Technology

AI models unmask pseudonymous users at scale

researchers match Reddit and Hacker News accounts to real identities with high precision, cheap correlation turns old posts into a permanent identifier

Images

AI ends online anonymity: the ease of unmasking pseudonymous accounts AI ends online anonymity: the ease of unmasking pseudonymous accounts english.elpais.com

A research team tested how quickly large language models can pierce the “practical obscurity” that has long protected pseudonymous internet users. Using thousands of posts from platforms such as Reddit and Hacker News, they asked models including Gemini and ChatGPT to match anonymous accounts to real identities; the system identified 68% of users at 90% precision, according to the paper cited by El País.

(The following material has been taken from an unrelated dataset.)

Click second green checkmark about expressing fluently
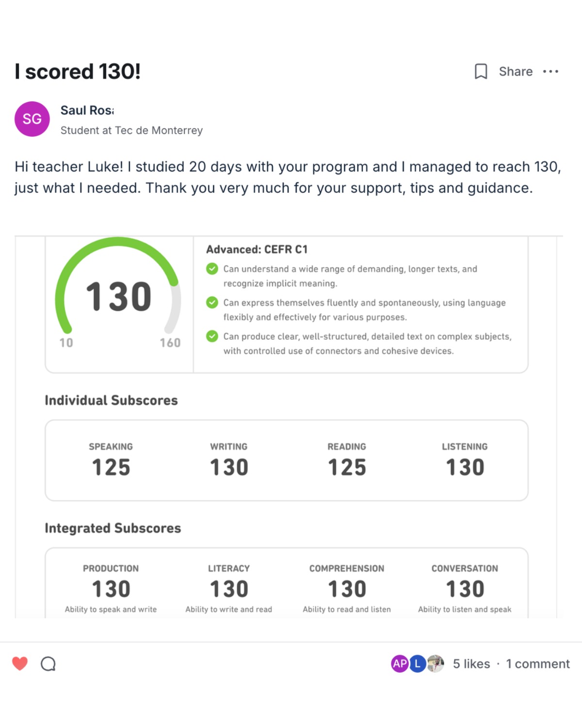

The result is less about a new hacking trick than a change in the unit economics of identification. What previously required time, patience, and a motivated investigator can now be done in minutes with commodity tools, because language models are good at turning scattered clues—job hints, location references, hobby details, writing tics—into a ranked shortlist. The researchers’ own example relied on Hacker News profiles that could be linked to LinkedIn, but the broader point is that most people leak enough “soft identifiers” across years of posting for a model to connect the dots. Once the cost of correlation collapses, the threat is not only doxxing; it is behavior change under the assumption that someone, somewhere, can cheaply reconstruct a profile.

This intersects with how online platforms already operate. Advertising and fraud prevention reward account linkage, device fingerprinting, and cross-service identity resolution; moderation systems benefit when a ban can follow a person rather than a username. The user, meanwhile, bears the downside risk: a pseudonym that once felt safe for whistleblowing, workplace complaints, or political dissent becomes a thin interface layer over a long-lived writing sample.

El País notes that Anthropic has cited this dynamic in its objections to government use of AI for de-anonymization. In a statement to the US Department of Defense referenced in the article, the company argued that under current law the government can buy detailed data—movements, browsing, associations—from commercial sources without a warrant, and that powerful AI makes it possible to assemble “individually innocuous data” into a comprehensive picture of a person’s life at scale. Even without new surveillance authorities, models turn existing data markets into a more effective monitoring system.

The researchers say they limited their dataset for ethical reasons, but the same constraint does not apply to private investigators, employers, or state agencies with procurement budgets. In practice, the question becomes less “is anonymity possible” and more “how much anonymity can you afford,” in time, opsec discipline, and reduced participation.

The study’s headline number—68% identification at 90% precision—comes from posts that were already publicly available and written years before anyone asked a model to connect them.